Stephan Koß: LinkedIn für Dummies

Deutschland vernetzt sich. Facebook und Xing sind populär, Xing ist in DACH aktuell die führende soziale Business-Netzwerkplattform. Die Dritte im Bunde ist LinkedIn, das etwa gleichalte Business-Netzwerk mit 300 Millionen Nutzern weltweit. Damit ist es Xing weit überlegen, das sich strategisch auf die deutschsprachigen Länder fokussiert. LinkedIn gilt daher zurecht als die Plattform für internationale Business-Kontakte, andererseits aber auch als vergleichsweise unhandlich und nicht so intuitiv bedienbar. Doch LinkedIn holt auf, wird immer populärer. Das macht auch diejenigen neugierig auf dieses Netzwerk, die bislang wenig Spaß an LinkedIn hatten. 

(c) Rita Seidel

StephanKoß ist als Kenner von LinkedIn bekannt, vor allem durch seinen Blog Linkedinsider Deutschland, in dem er immer wieder Analysen, Nutzungstipps und Hintergründe zu LinkedIn veröffentlicht. Wer ihm folgt, weiß, dass LinkedIn keineswegs ausschließlich eine Plattform für internationale Business-Kontakte und Jobs im englischsprachigen Ausland ist. Das Netzwerk hat im Moment erheblichen Zulauf und wächst gerade im deutschsprachigen Raum gewaltig. Gerade der Mittelstand ist hier inzwischen stark vertreten, Tendenz steigt.

 Wer einen Job sucht, egal ob bei internationalen Konzernen oder im Mittelstand, der kommt an LinkedIn nicht vorbei. Gerade für Jobsuchende wichtig: LinkedIn hat eine Reihe von Mechanismen implementiert, die es erlauben, diskret zu suchen, Spamming zu vermeiden und für eine hochwertige Kommunikation sorgen. Kein Wunder also, dass LinkedIn im für Internetsicherheit sensiblen Deutschland boomt. Die in Netzwerken üblichen Umgangsformen (Netiquette) ist bei LinkedIn eher zwischen den Zeilen eingebaut als explizit ausformuliert wie bei Xing.  Stephan Koß’ kleines Büchlein macht den Einstieg einfach: er führt den Anfänger von der Oberfläche über die Profil-Gestaltung und die sinnvolle Nutzung über fortgeschrittene Einstellungen bis hin zu ein paar Kniffen und Tricks, wie man mit LinkedIn gut zurechtkommt. Besonders pfiffig fand ich die Darstellung von Nutzertypen und den spezifischen Handlungsempfehlungen, die Stephan Koß für jeden Typ parat hat. Dabei führt er seine Leser so in die Stärken und Besonderheiten des Netzwerks ein, dass man das Büchlein am besten einfach neben die Tastatur legt und Schritt für Schritt vor allem die ersten Kapitel ausprobiert. Echte Dummies schneiden die ersten beiden Seiten heraus und benutzen sie als Schummelblatt.
Stephan Koß sagt gleich zu Anfang des Buches, dass er sich auf die 20 % der Funktionalität beschränken will, die den Kern von LinkedIn ausmachen.
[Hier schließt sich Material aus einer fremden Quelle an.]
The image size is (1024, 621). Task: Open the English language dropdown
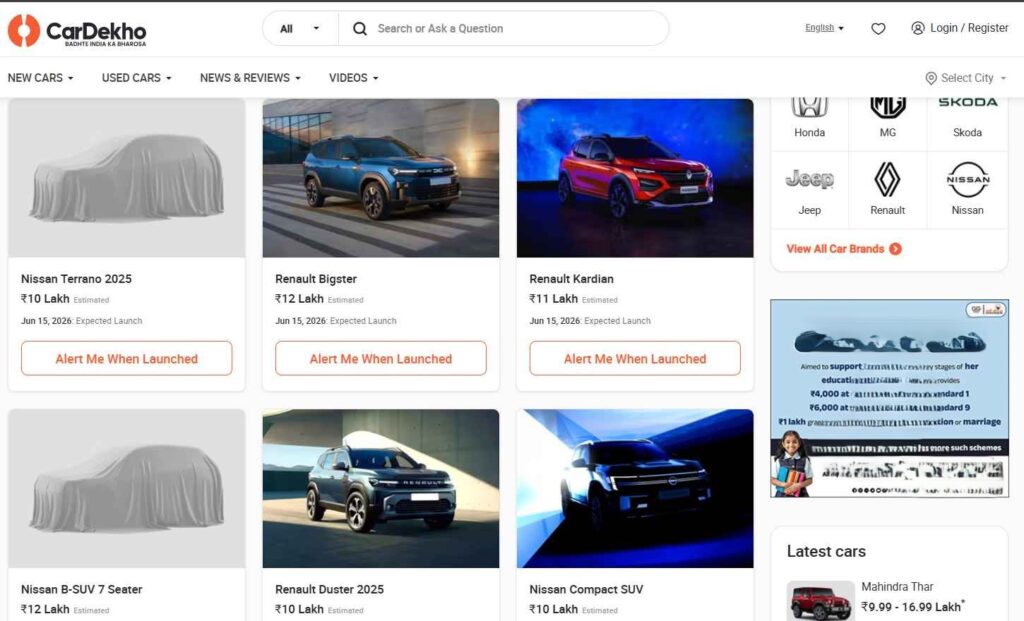[x=824, y=28]
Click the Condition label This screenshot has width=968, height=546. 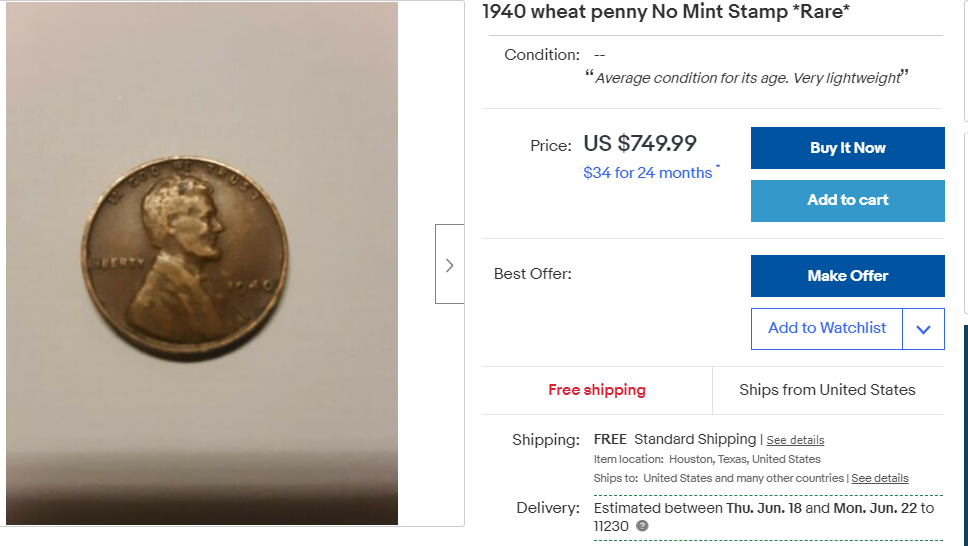pos(542,55)
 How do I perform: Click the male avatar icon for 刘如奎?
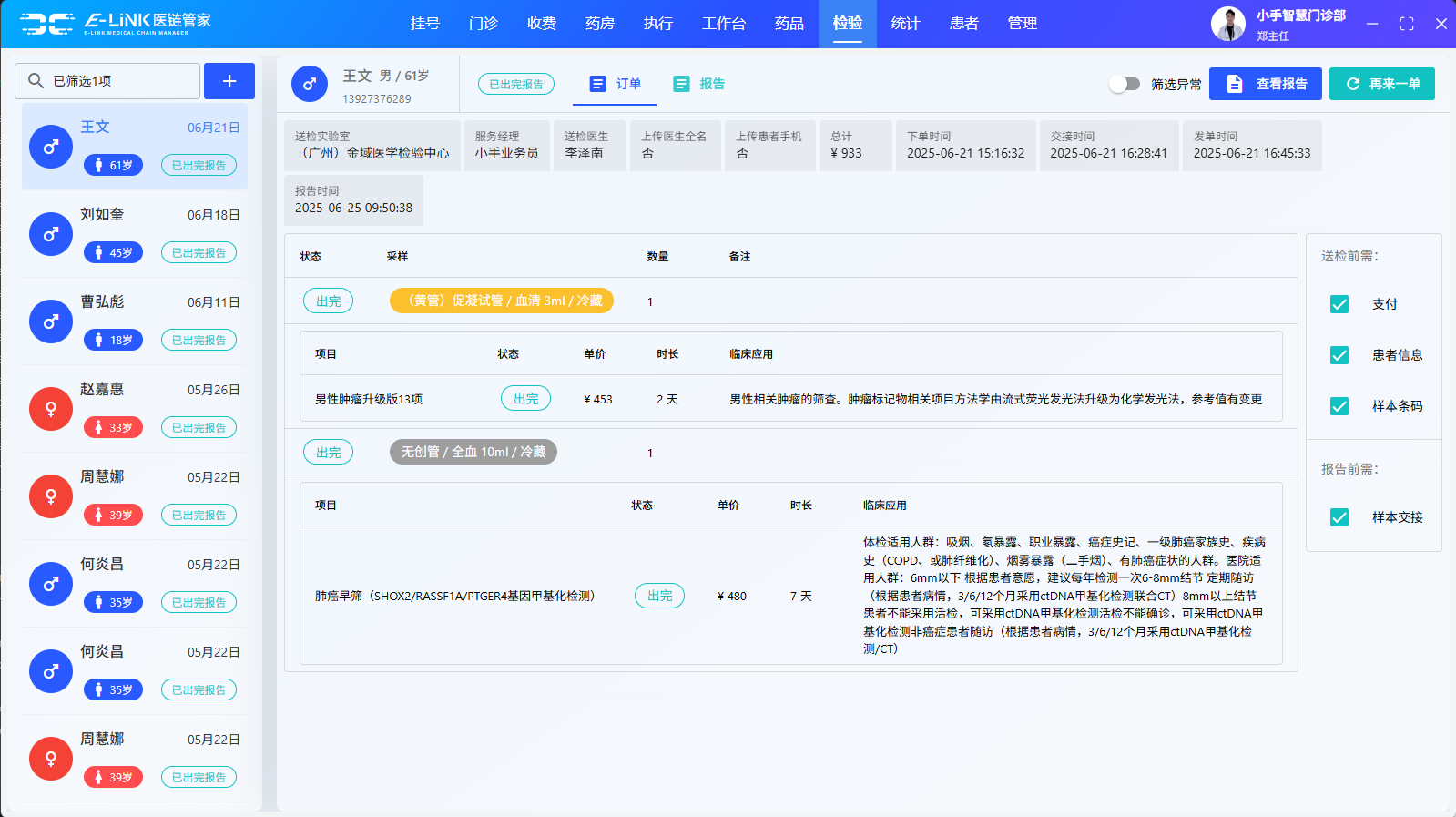pos(51,234)
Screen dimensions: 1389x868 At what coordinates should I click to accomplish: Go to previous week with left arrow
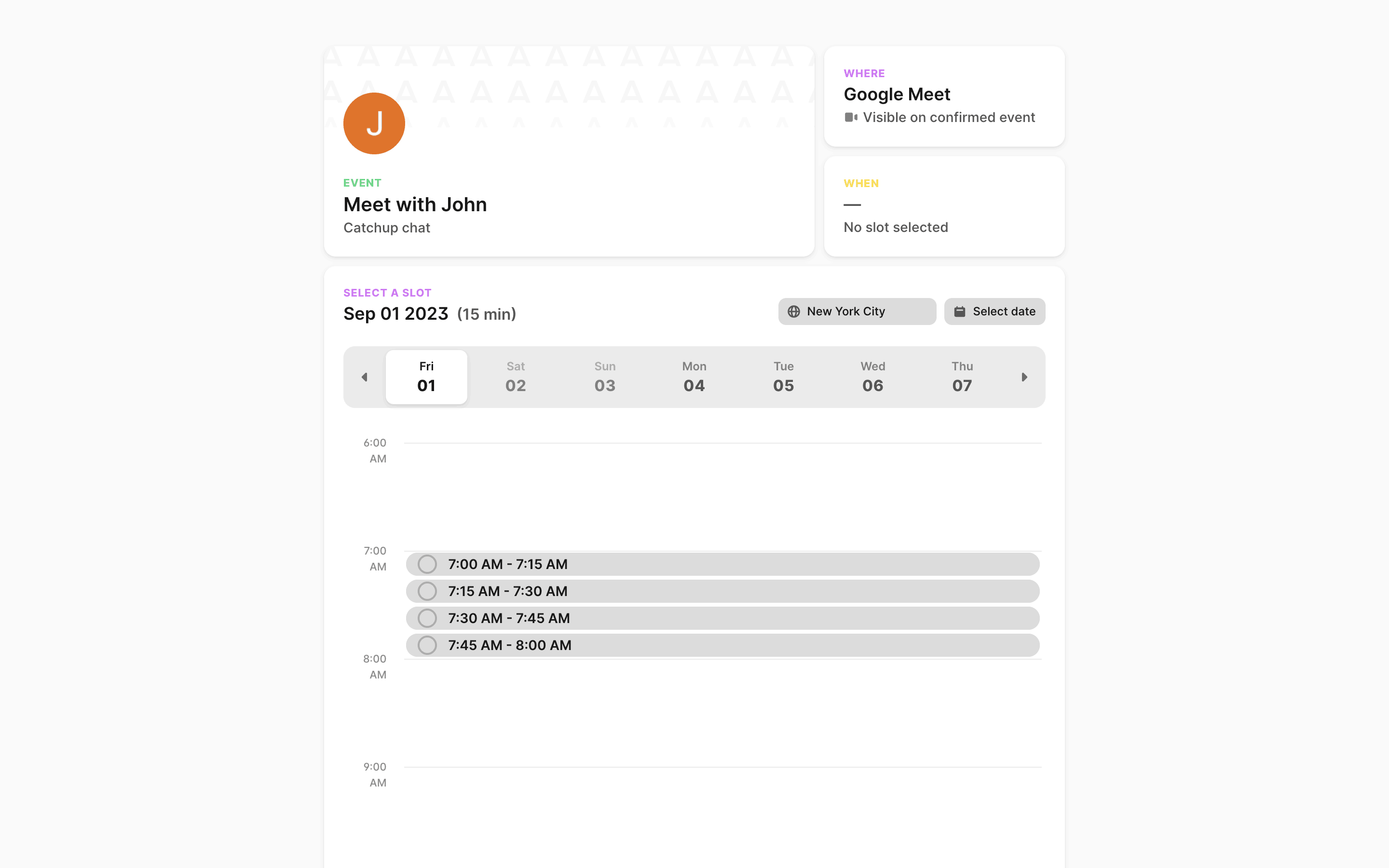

So wird der Nutzer befähigt, LinkedIn auf die richtige Art im richtigen Moment einzusetzen. Mein Eindruck ist, dass das Büchlein genau das tut: Es ist ein kleiner, knapper und gut geschriebener Ratgeber, der die Grundzüge von LinkedIn erschließt. Alles weitere lernt der LinkedIn-Netzwerker schnell dazu. Wer Feuer gefangen hat und soziale Netzwerke professionell nutzen will, dem kann ich Stephan Koß‘ Buch „Social Media für Freiberufler und Kleinunternehmer“ empfehlen.